When Stravinsky visited David Jones in his cold Harrow bedsit, he came away saying, ‘I have been in the presence of a holy man.’ Other admirers included T.S. Eliot (his publisher) and the Queen Mother (who wrote asking if she could buy some of his work). Harold Bloom, Kenneth Clark and W.H. Auden were all not merely admirers, but passionate in their admiration. Auden thought Jones’s long Eucharistic poem ‘The Anathemata’ the ‘finest long poem written in English this century’.
Yet Jones remained completely his own man, belonging to no ‘set’. He had very little money and has never, as far as one can tell, been part of the Eng. lit. mainstream. While ‘first world war poets’ on the BBC still seem to be Wilfred Owen and Rupert Brooke, Jones’s In Parenthesis — the greatest war poem in the English language — remains a cult book read by the few.
As a visual artist, likewise, Jones does not have the blowsy splashy fame that has been bestowed on the far less interesting Francis Bacon.

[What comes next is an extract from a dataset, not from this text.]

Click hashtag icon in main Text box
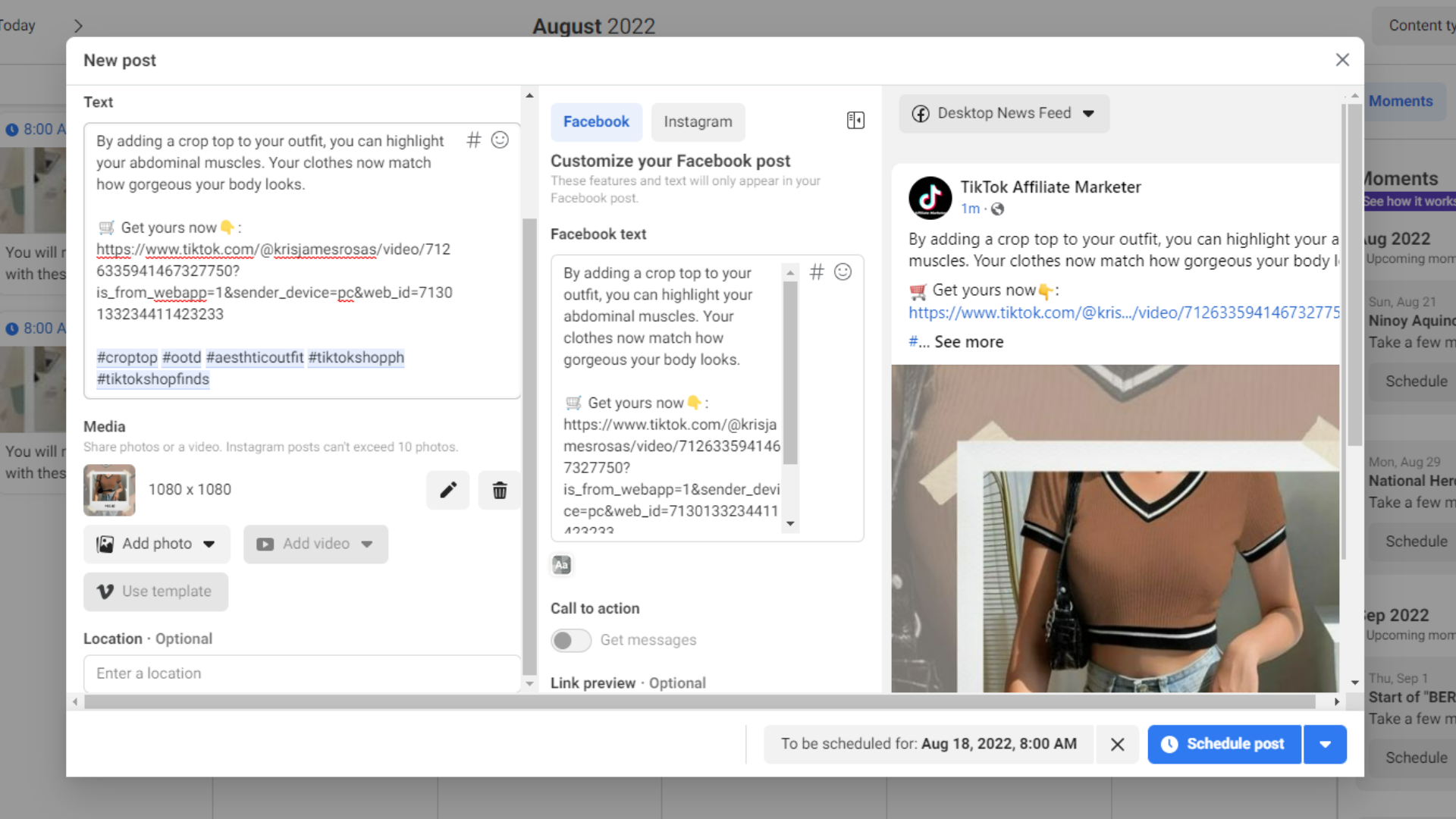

Yet the comparisons made, during his lifetime, by many who knew and loved him or his work, between Jones and William Blake, seem entirely apposite. Like Blake, Jones was someone who decidedly followed his own path, even though this entailed a life of poverty and obscurity. His wonderful watercolours and etchings; his haunting arrangements of lettering; his all too few essays on art, literature, anthropology and religion; and his extended poems — meditations on our collective past, mythic, Celtic and Roman — are comparable to Blake’s. He is not derivative of Blake but, like the earlier artist, Jones’s ‘take’ on life and history, completely original, needed the outlet not only of the written word, but of the crafted calligraphic letter and the visual image.
Thomas Dilworth’s biography is the work of a lifetime.